Introduction

Chronic obstructive pulmonary disease (COPD) is a complex and heterogeneous disease and is among the top three diseases in the world with respect to morbidity and mortality. Despite some advancements in treatment and understanding of the disease process in COPD, knowledge remains limited. This directed our attention towards exploring the gene expression profile of COPD patients to identify novel target genes that can help develop new therapies.

Methods
Bronchial biopsies of non-smoking healthy (n=18), ex- and current-smoking COPD (n=56) patients with varying degrees of severity were collected, and bulk RNA sequencing was performed. Differential gene expression analysis was assessed using the edgeR package. We performed cellular-type deconvolution analysis on the different cell types of the airway epithelium using CIBERSORT method and removed any influence of cellular heterogeneity. Moreover, master regulators (MRs) driving COPD pathogenesis were identified using ARACNE and Viper packages in R.

Results

We have performed genome-wide transcriptomic analysis of COPD patients relative to healthy individuals.
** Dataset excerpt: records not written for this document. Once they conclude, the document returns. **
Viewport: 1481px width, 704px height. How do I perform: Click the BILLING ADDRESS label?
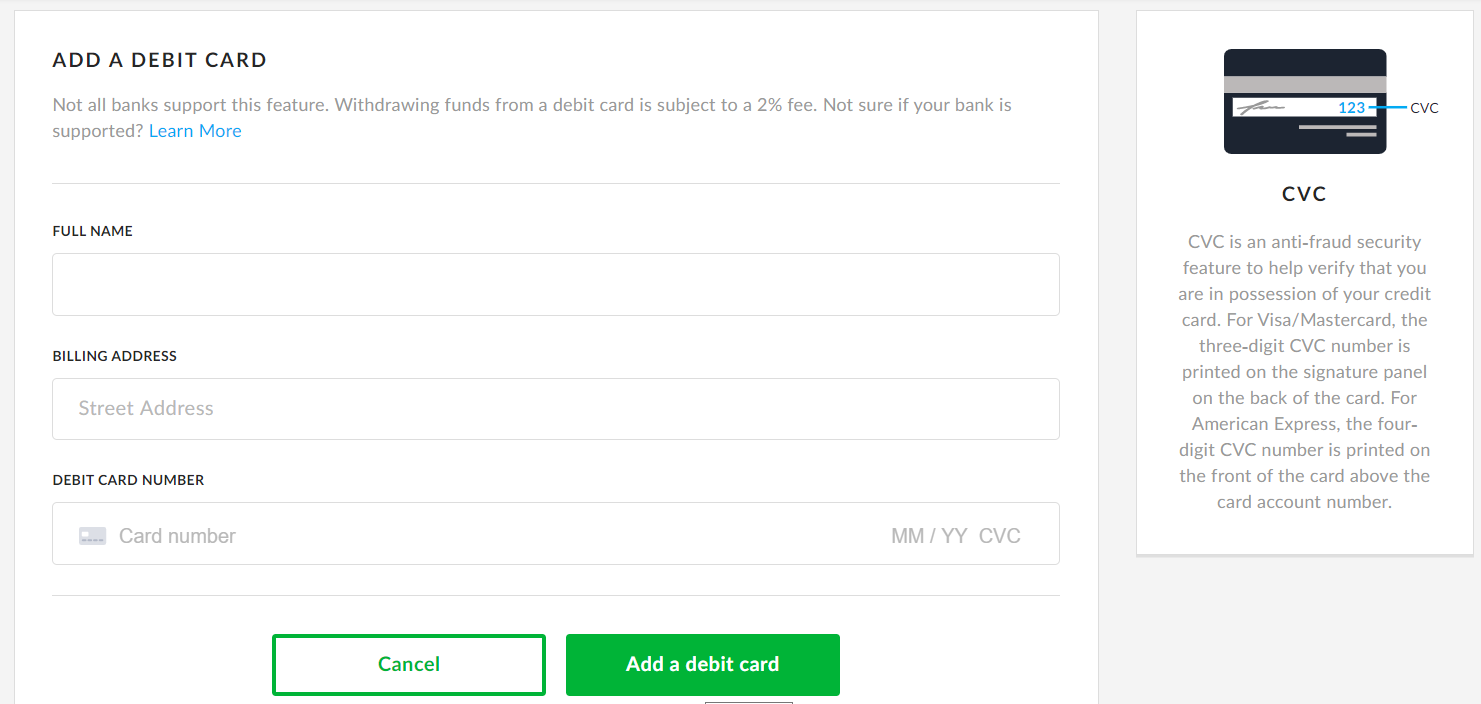pyautogui.click(x=114, y=355)
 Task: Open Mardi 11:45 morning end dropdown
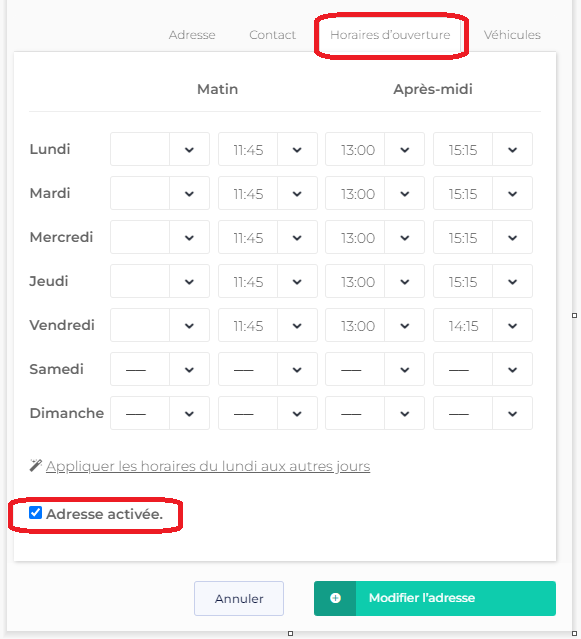pyautogui.click(x=297, y=193)
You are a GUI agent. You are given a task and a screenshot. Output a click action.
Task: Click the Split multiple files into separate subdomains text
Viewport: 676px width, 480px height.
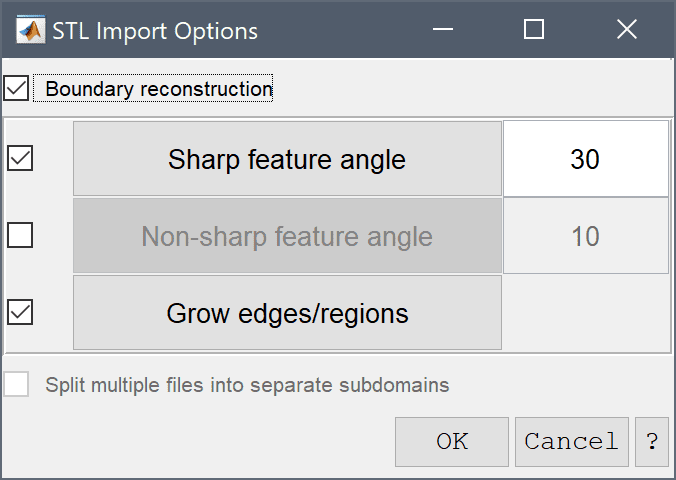(x=247, y=385)
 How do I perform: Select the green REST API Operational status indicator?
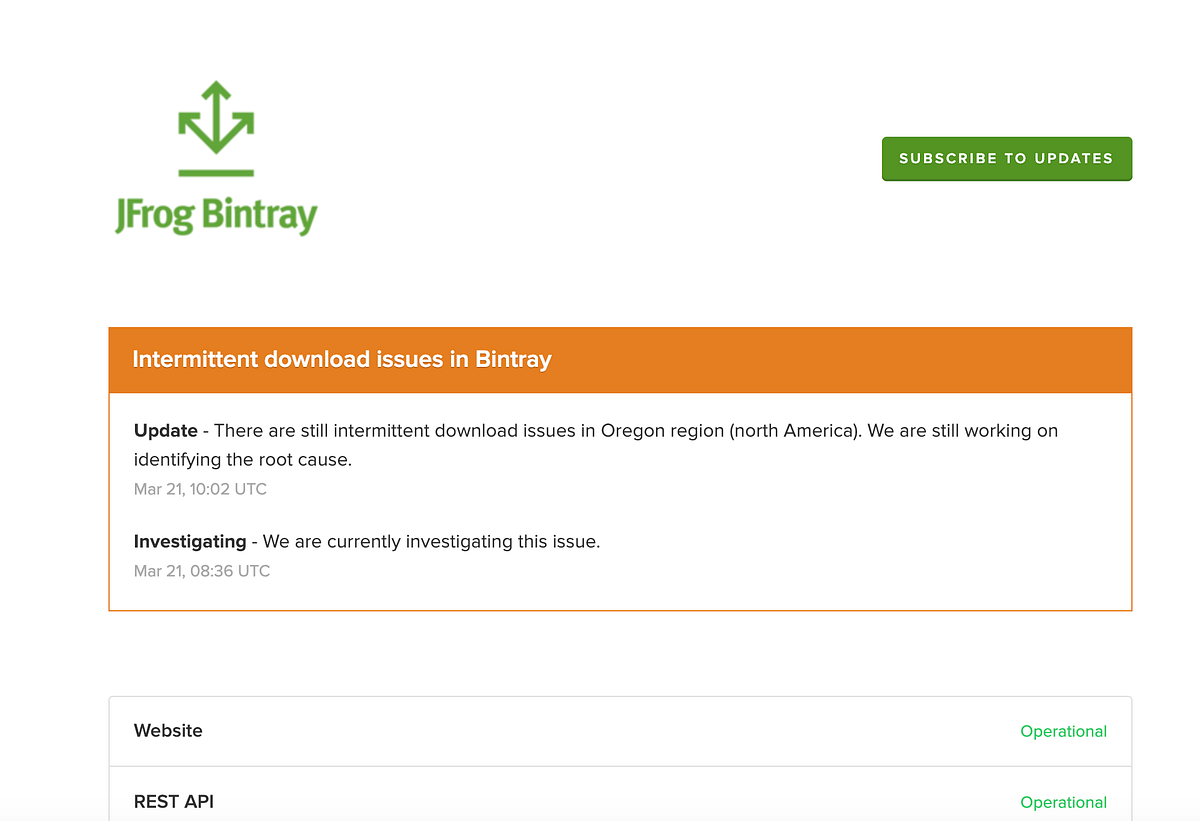pyautogui.click(x=1063, y=802)

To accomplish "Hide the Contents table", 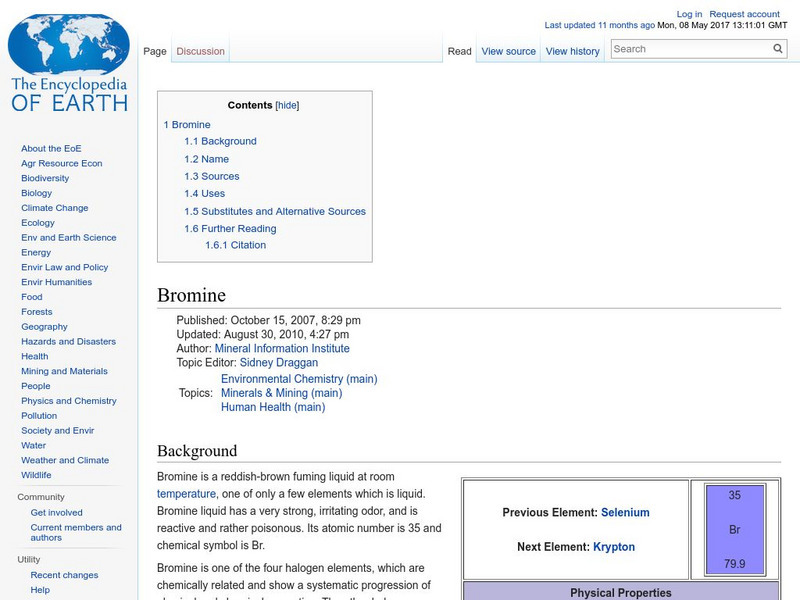I will (x=287, y=105).
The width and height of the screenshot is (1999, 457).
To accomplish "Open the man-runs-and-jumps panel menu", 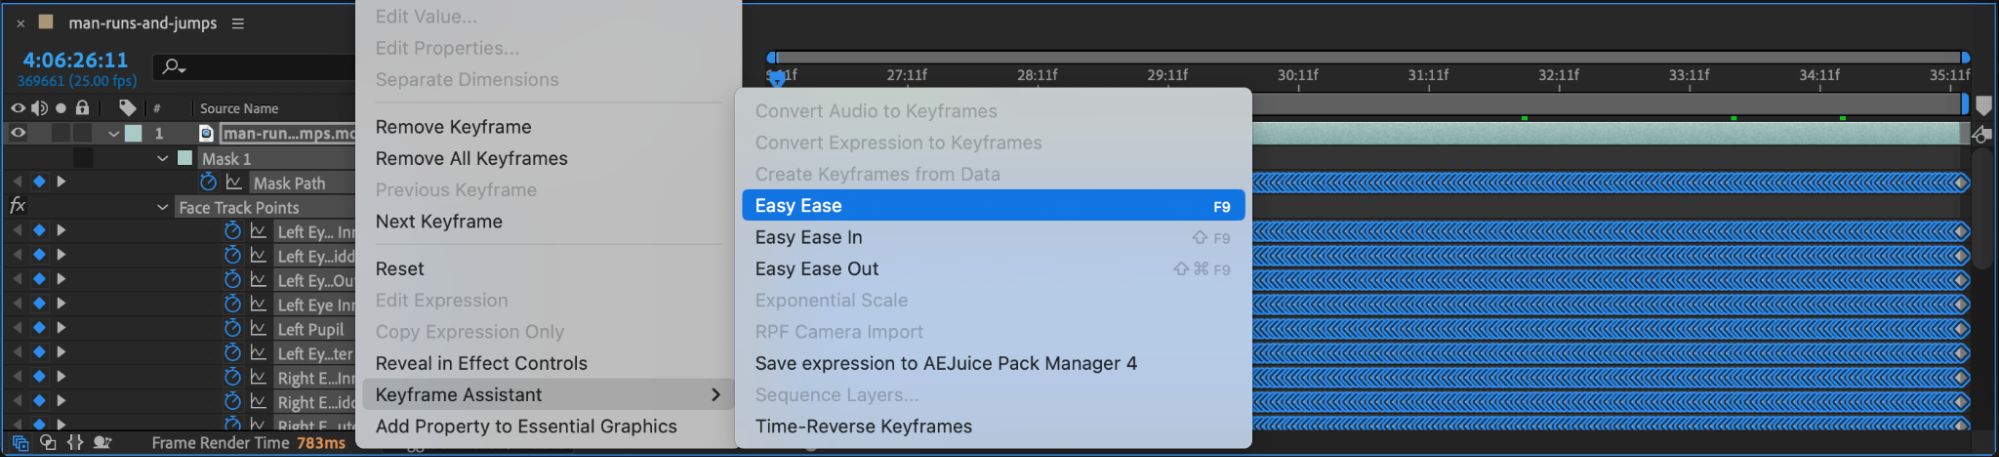I will tap(238, 23).
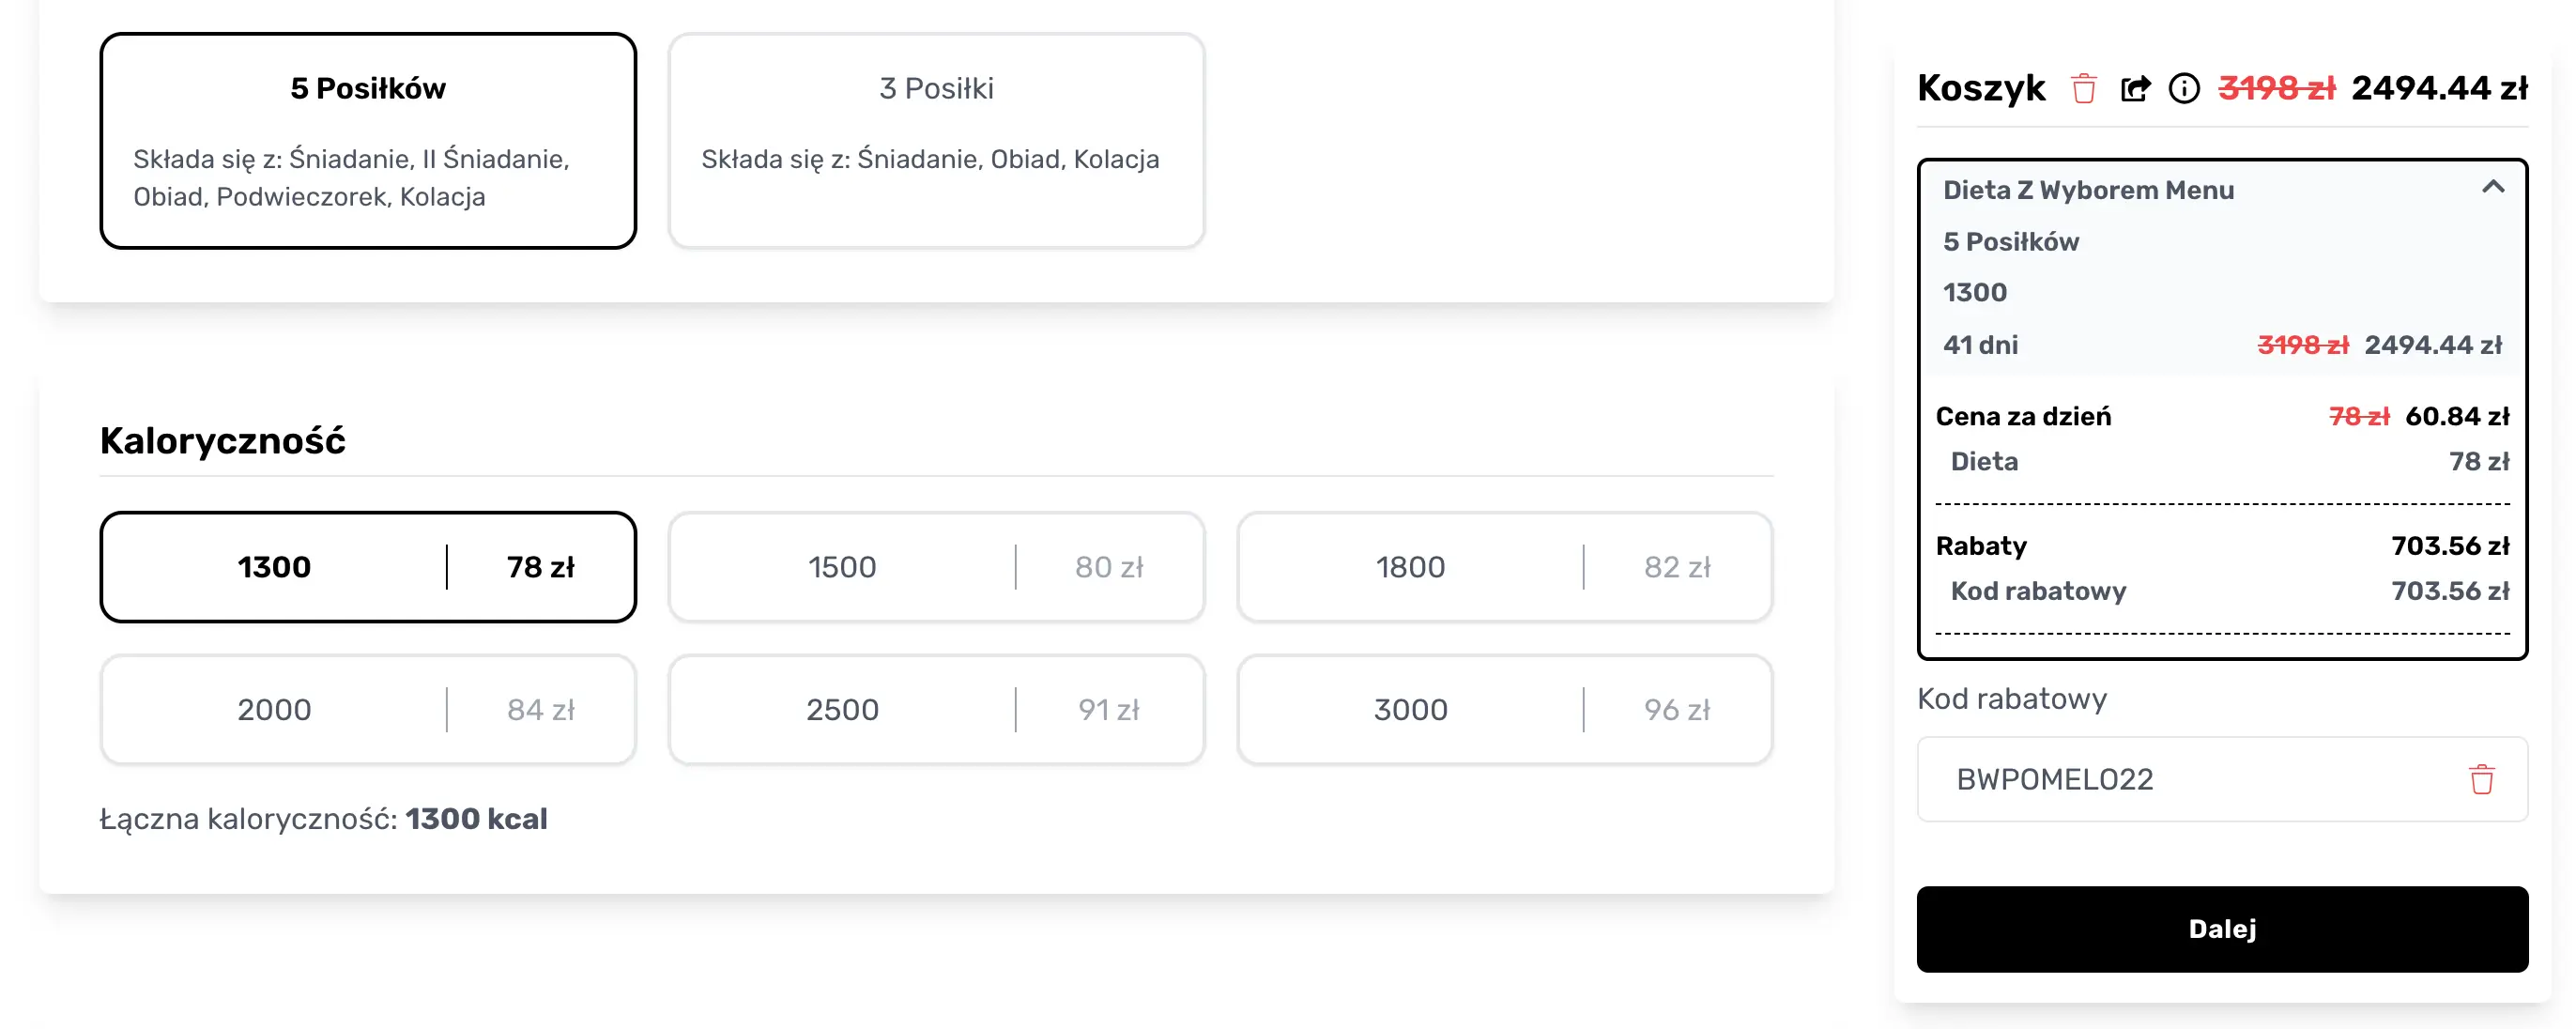Choose the 3 Posiłki meal option
Image resolution: width=2576 pixels, height=1029 pixels.
(936, 141)
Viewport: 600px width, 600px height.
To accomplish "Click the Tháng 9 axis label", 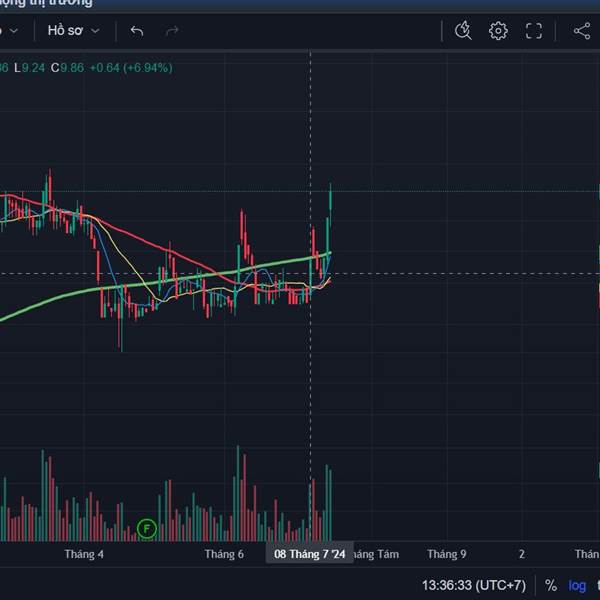I will 447,554.
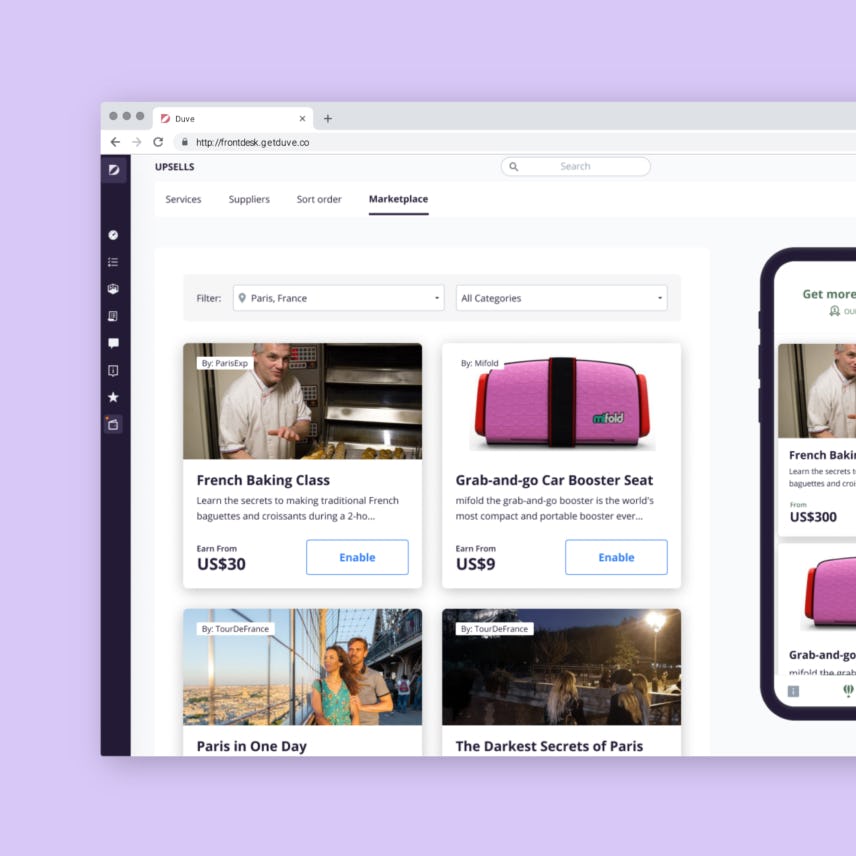Select the highlighted upsells gift icon
Viewport: 856px width, 856px height.
tap(114, 424)
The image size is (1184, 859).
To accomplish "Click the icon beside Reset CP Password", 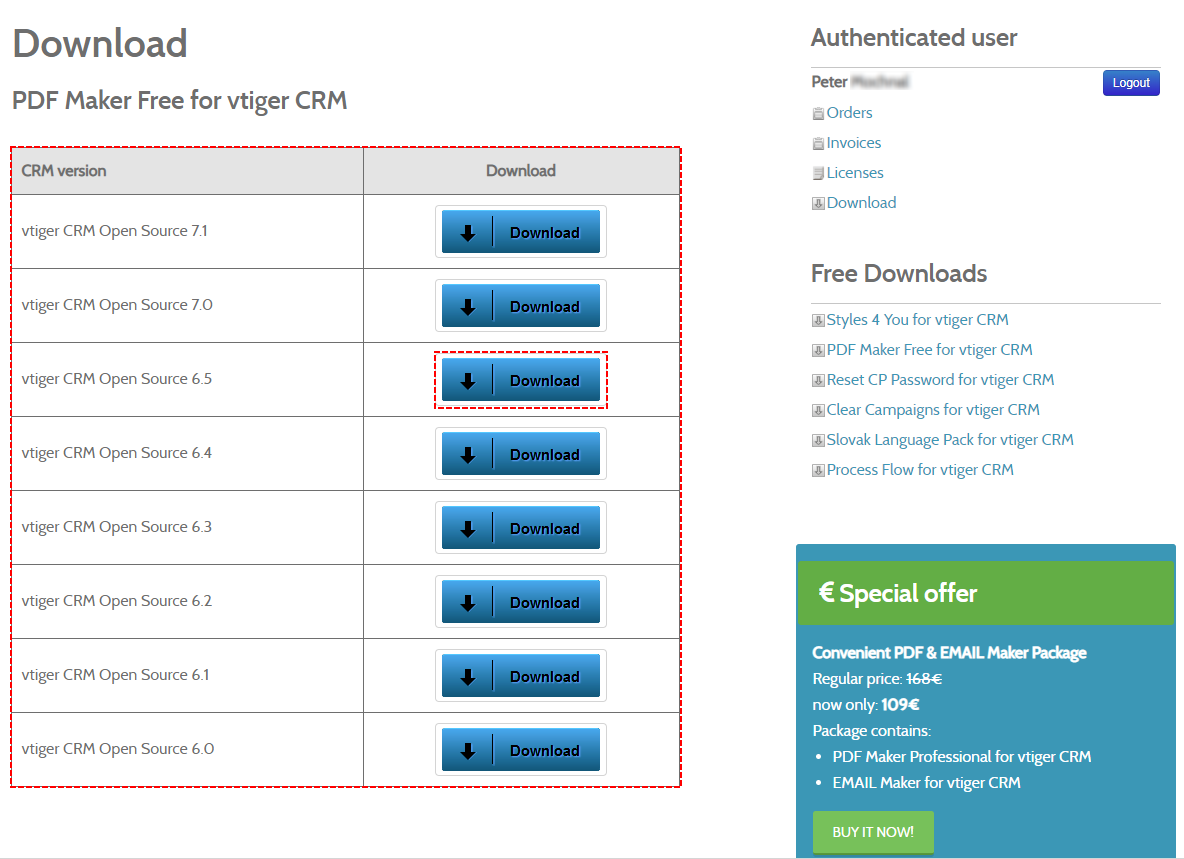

We have initially identified 167 differentially expressed genes, of which 34, including AKR1B10,IRX4,CA12, LCN10 and TMIGD3 (logFC>1,FDR<0.05), were identified post-cellular composition correction, increasing confidence that they are associated with COPD. In addition, we identified several MRs, including ESRRA, TIGD5 and MXD3 (Differential activity>6.5, FDR< 0.01), involved in COPD progression.

Conclusion

Our study reveals several novel candidate genes that might be involved in COPD development.